With disgust and poorly concealed contempt, people decided that she was expending her energies on an absolutely useless task, the greatest sin that anyone could commit. After a while she managed to win the help of some young people who were both unemployed and ignorant of what a theatre was all about. Dona Esmeralda used to say by way of explanation that it was like film without a projector'. When she held out the illusory possibility that the young people might one day try their skill on the stage – which was still half buried in the overflowing sewer – she managed to persuade them to hitch up their skirts, roll up their trouser legs, and slog around in the muck, chasing the rats with sticks and lugging out all the rotting stage sets.
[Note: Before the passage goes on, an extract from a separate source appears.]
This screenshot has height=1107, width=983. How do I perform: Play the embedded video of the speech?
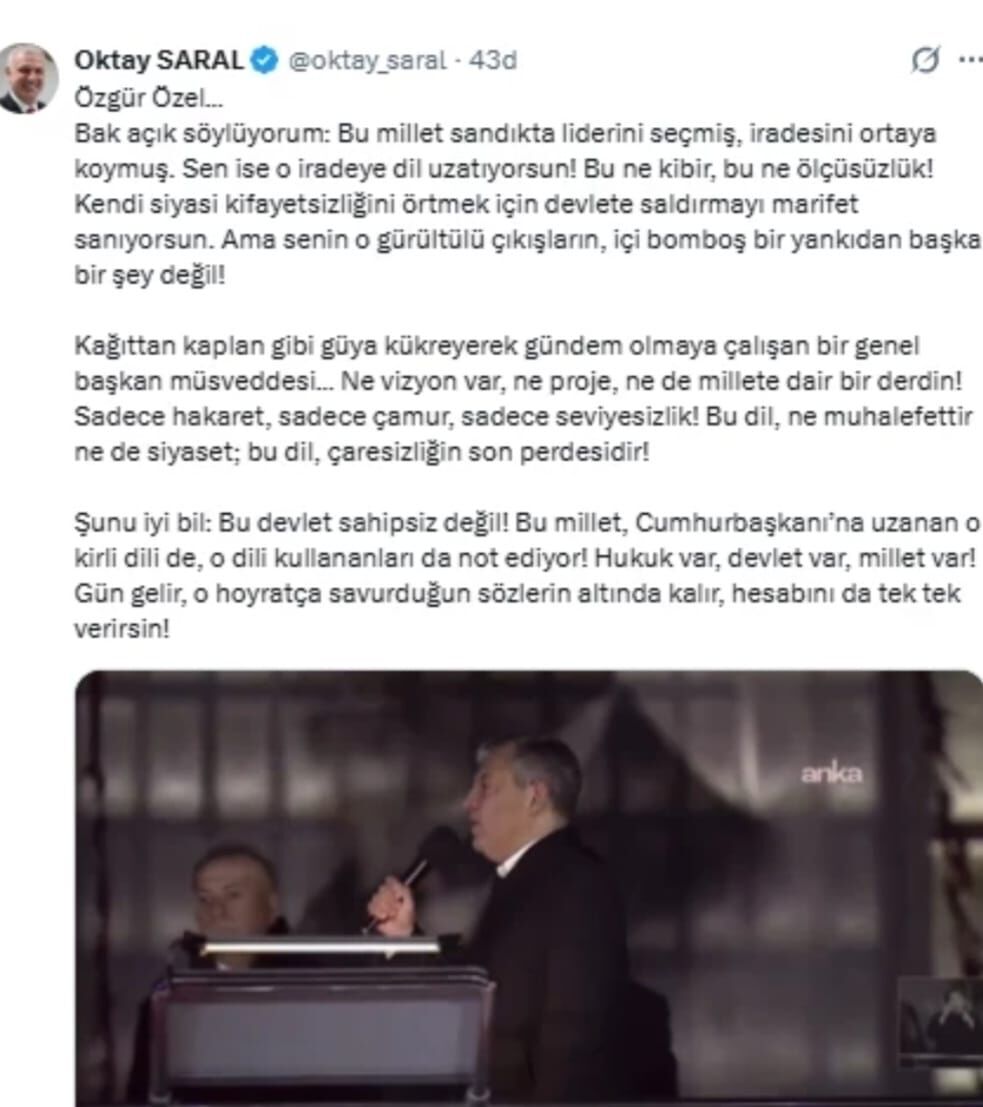[529, 889]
After six months she had made so much headway that she had reclaimed both the stage and the hall with its rickety red plastic seats, and she was finally able to get the electrical wiring to function as well. It was a big moment when she turned on the lights for the first time. Two thirty-year-old spotlights simultaneously exploded with powerful blasts. But for Dona Esmeralda they were like saluting rockets. Now she could at last see her theatre. And what she saw convinced her that she was right, although nobody else had any idea what was in her mind.

Six months more and she had gathered around her a group of similarly inclined people, and she had written a play about a halakawuma who was constantly giving the King bad advice. It was a play that took more than seven hours to perform. Dona Esmeralda built the sets, sewed the costumes, directed the actors, and played those parts herself which she had not been able to find anyone else to fill.

On a December evening the theatre was to be re-inaugurated. She had sent invitations to the President and the Minister of Culture, who was not entirely pleased that Dona Esmeralda had refused the good advice of the Ministry's many bureaucrats about how the theatre might best be run.